Beginning with the line that holds "Task: Select the", copy each line to the end of the records exactly, except the pictures.
++++++++++
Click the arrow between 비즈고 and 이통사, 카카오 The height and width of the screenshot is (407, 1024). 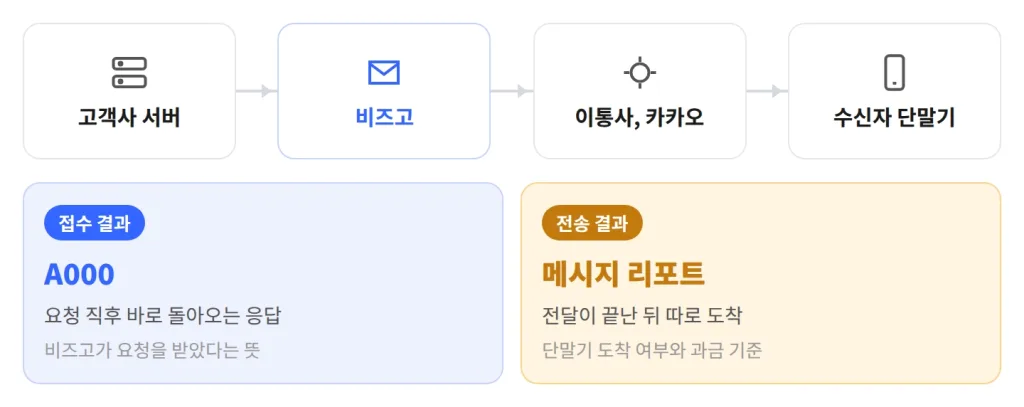(511, 91)
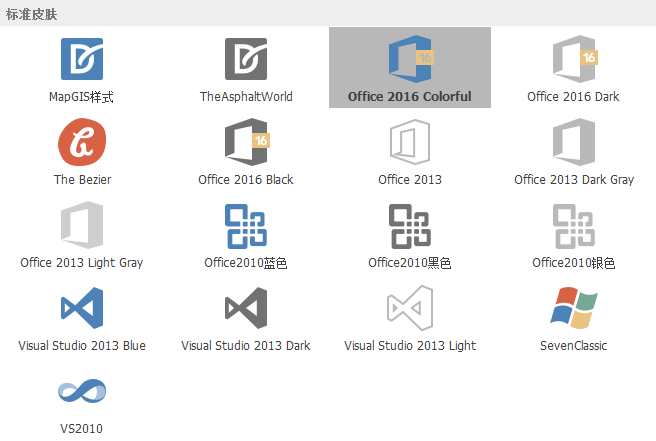The image size is (656, 441).
Task: Click the 标准皮肤 group header
Action: tap(32, 14)
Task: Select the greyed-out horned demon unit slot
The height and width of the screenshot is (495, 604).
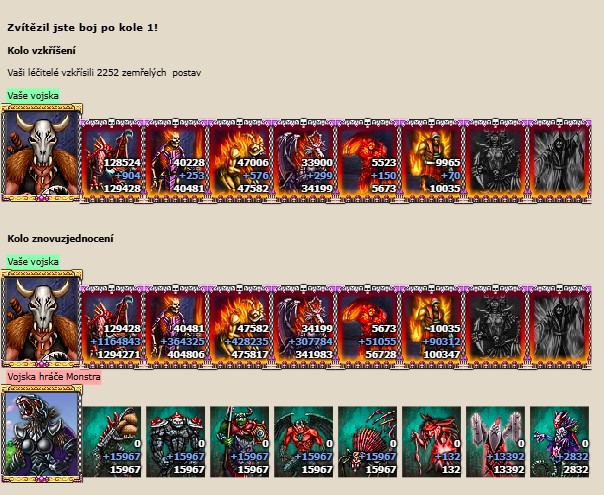Action: [495, 161]
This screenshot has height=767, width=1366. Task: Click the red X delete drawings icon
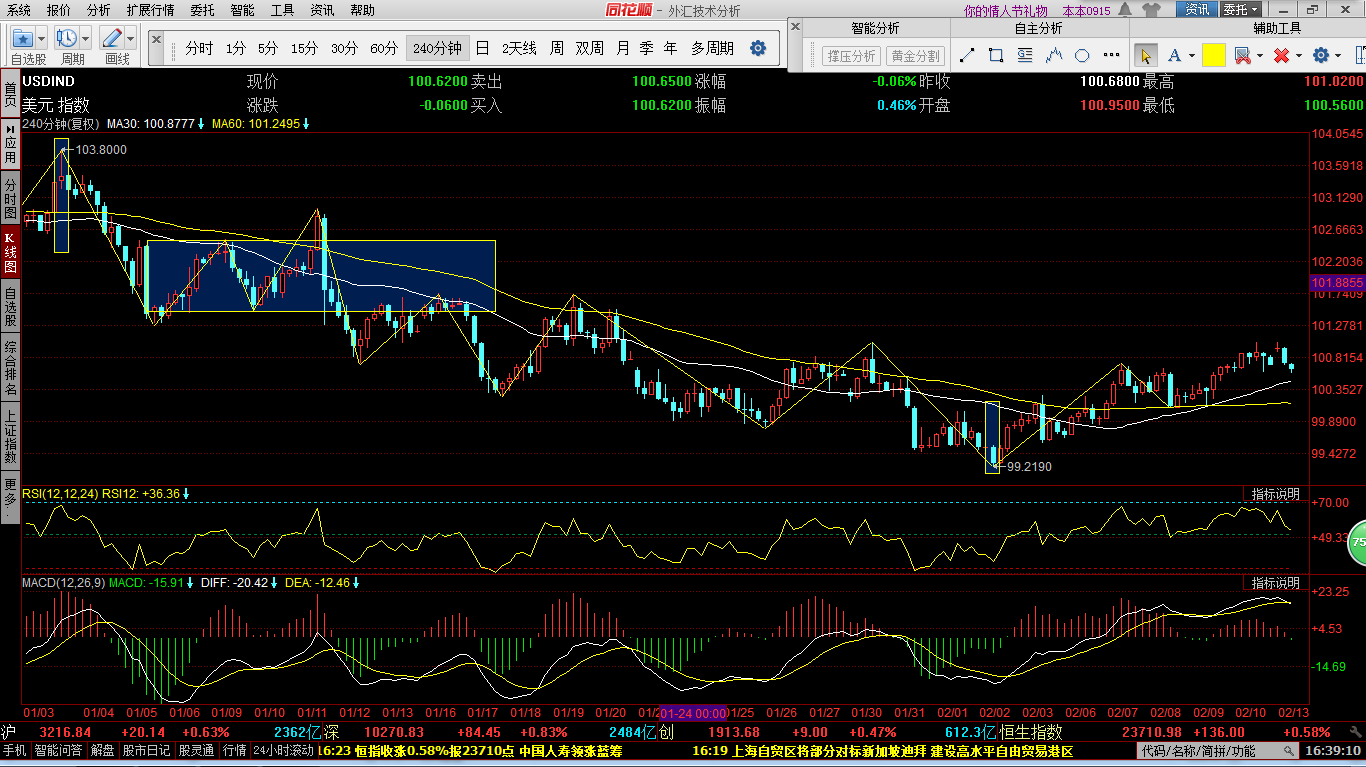click(x=1281, y=56)
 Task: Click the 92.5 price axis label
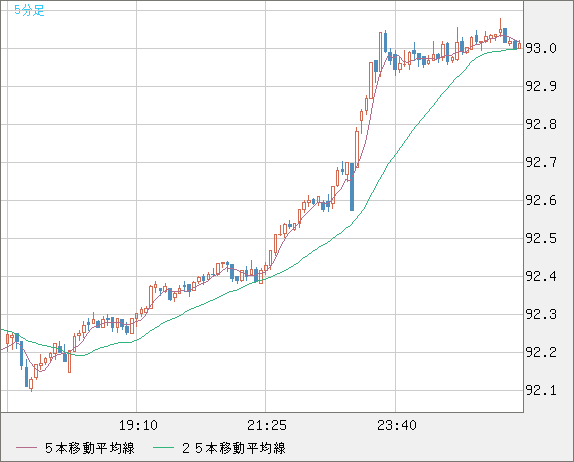541,239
++++++++++
▶ _Output below_:
Task: Select the greyed-out horned demon unit slot
The height and width of the screenshot is (495, 604).
Action: [495, 161]
This screenshot has height=767, width=1366. Task: Click the red X delete drawings icon
click(x=1281, y=56)
 Task: Click the 92.5 price axis label
541,239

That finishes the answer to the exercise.